Simply adding a 1x4 perpendicular to the joist bottoms will increase stiffness three-fold from just cross bridging (with full bearing on the bottoms, not 1/2 bearing as your cross appears)--- from 9% to 25% past no bridging; http://support.sbcindustry.com/Archive/2004/jun/Paper_278.pdf?PHPSESSID=ju29kfh90oviu5o371pv47cgf3

Gary
PS. Add the new rows of metal X-braces with new 1x4.... reducing the spans of bridging.


----------



## JSDNJ (Jan 2, 2017)

So, I sistered every other joist and bolted them with through bolts. It helped a bit but not much. 

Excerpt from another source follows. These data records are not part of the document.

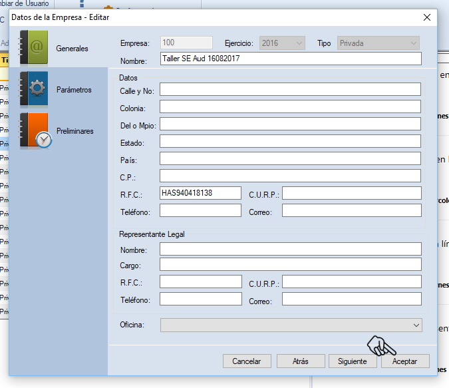
Task: Focus the Calle y No. input field
Action: pyautogui.click(x=290, y=90)
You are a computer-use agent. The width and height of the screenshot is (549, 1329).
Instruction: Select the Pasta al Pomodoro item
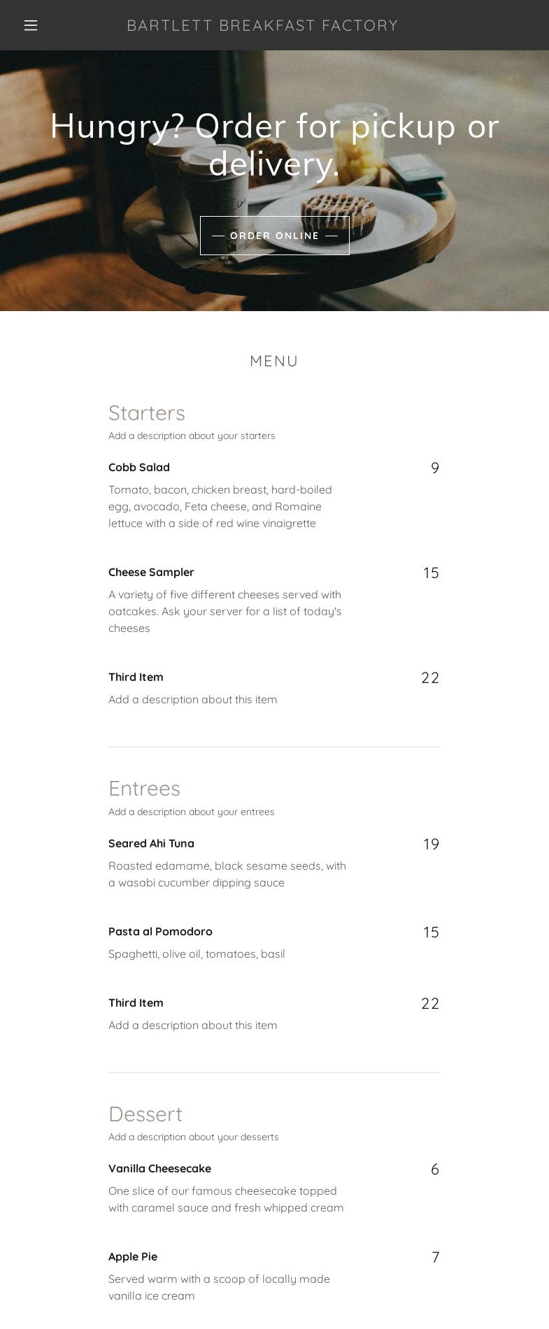pos(160,931)

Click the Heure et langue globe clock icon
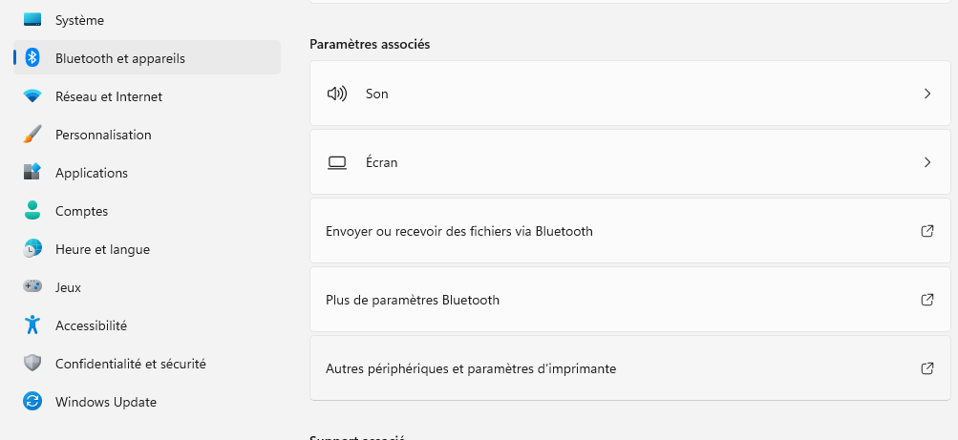click(32, 249)
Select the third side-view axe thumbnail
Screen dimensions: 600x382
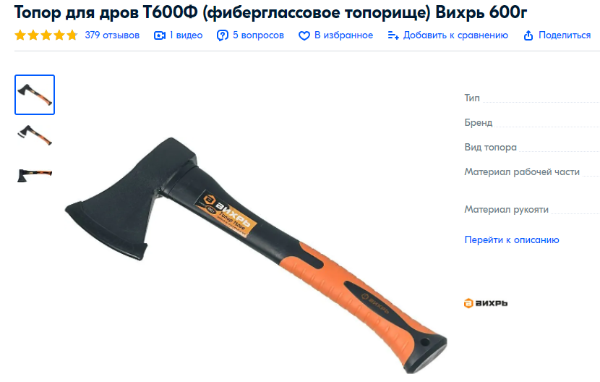click(x=35, y=175)
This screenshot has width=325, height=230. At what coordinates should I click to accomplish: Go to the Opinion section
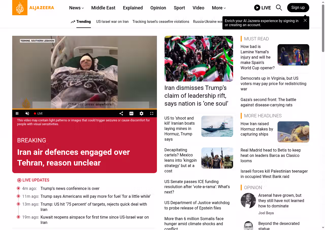click(x=158, y=8)
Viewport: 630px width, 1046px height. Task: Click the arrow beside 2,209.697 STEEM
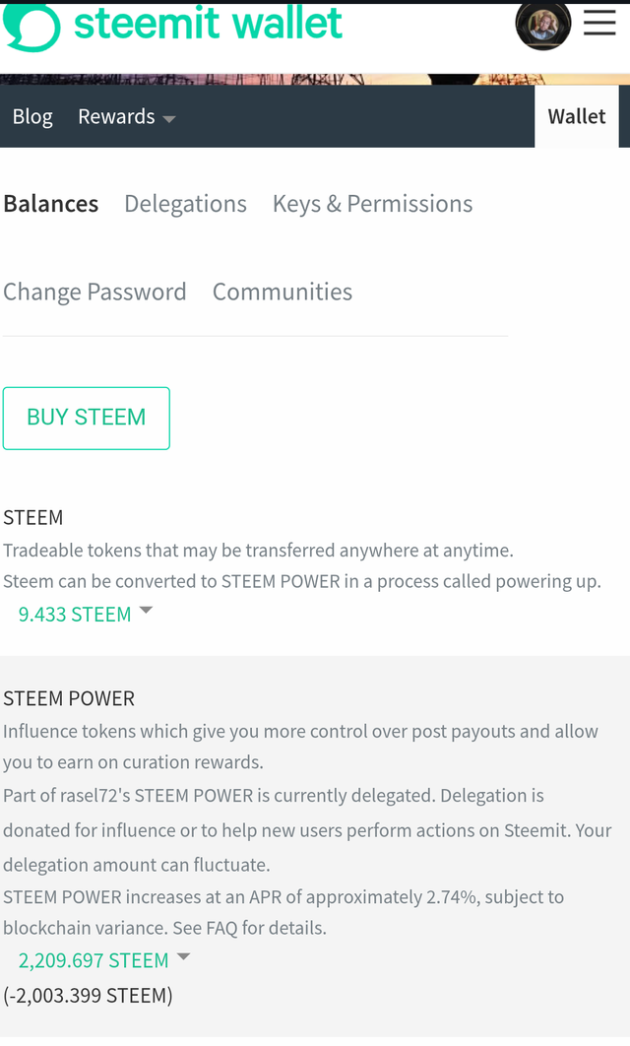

What to try now? Sister the others too? Something else?


----------



## JSDNJ (Jan 2, 2017)

Gary in WA said:


> Simply adding a 1x4 perpendicular to the joist bottoms will increase stiffness three-fold from just cross bridging (with full bearing on the bottoms, not 1/2 bearing as your cross appears)--- from 9% to 25% past no bridging; http://support.sbcindustry.com/Archive/2004/jun/Paper_278.pdf?PHPSESSID=ju29kfh90oviu5o371pv47cgf3
> 
> Gary
> PS. Add the new rows of metal X-braces with new 1x4.... reducing the spans of bridging.

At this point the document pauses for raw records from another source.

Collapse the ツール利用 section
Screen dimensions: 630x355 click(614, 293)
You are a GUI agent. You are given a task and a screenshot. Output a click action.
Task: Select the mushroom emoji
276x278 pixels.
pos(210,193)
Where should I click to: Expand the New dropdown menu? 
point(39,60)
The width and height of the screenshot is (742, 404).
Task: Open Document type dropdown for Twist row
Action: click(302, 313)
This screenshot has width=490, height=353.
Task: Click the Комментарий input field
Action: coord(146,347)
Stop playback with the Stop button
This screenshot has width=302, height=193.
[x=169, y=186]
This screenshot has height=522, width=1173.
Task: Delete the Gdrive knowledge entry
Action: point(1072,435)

Hey Gary can you clarify what you mean by full bearing vs 1/2 bearing?


----------



## carpdad (Oct 11, 2010)

Cross braces look ok. Most of them have full contact with joists. I'd suspect the bounce and rattle you feel is stuff in the room where you feel the bounce. Doors, cabinet doors, dishes, trinkets on display, etc, can add to the noise. It is odd that you feel not much improvement after all that work. Try propping up 2x4 on the main girder as well as middle of the joists. Make them tight to the floor. If bounce goes away (this depends on your subjective feel because depending on situation, this bouncy feeling will be there always unless you over build), then you can pin point to some problems. 2x10x14' joists should not be "bouncy".


----------



## JSDNJ (Jan 2, 2017)

carpdad said:


> Cross braces look ok. Most of them have full contact with joists. I'd suspect the bounce and rattle you feel is stuff in the room where you feel the bounce. Doors, cabinet doors, dishes, trinkets on display, etc, can add to the noise. It is odd that you feel not much improvement after all that work. Try propping up 2x4 on the main girder as well as middle of the joists. Make them tight to the floor. If bounce goes away (this depends on your subjective feel because depending on situation, this bouncy feeling will be there always unless you over build), then you can pin point to some problems. 2x10x14' joists should not be "bouncy".


Some of the cross bracing you see in the picture is gone now since sistering. 

I can feel the bounce if I’m sitting on the couch and someone walks by.


----------



## Nealtw (Jun 22, 2017)

JSDNJ said:


> Some of the cross bracing you see in the picture is gone now since sistering.
> 
> I can feel the bounce if I’m sitting on the couch and someone walks by.


Replace the ones you pulled with solid blocking,


----------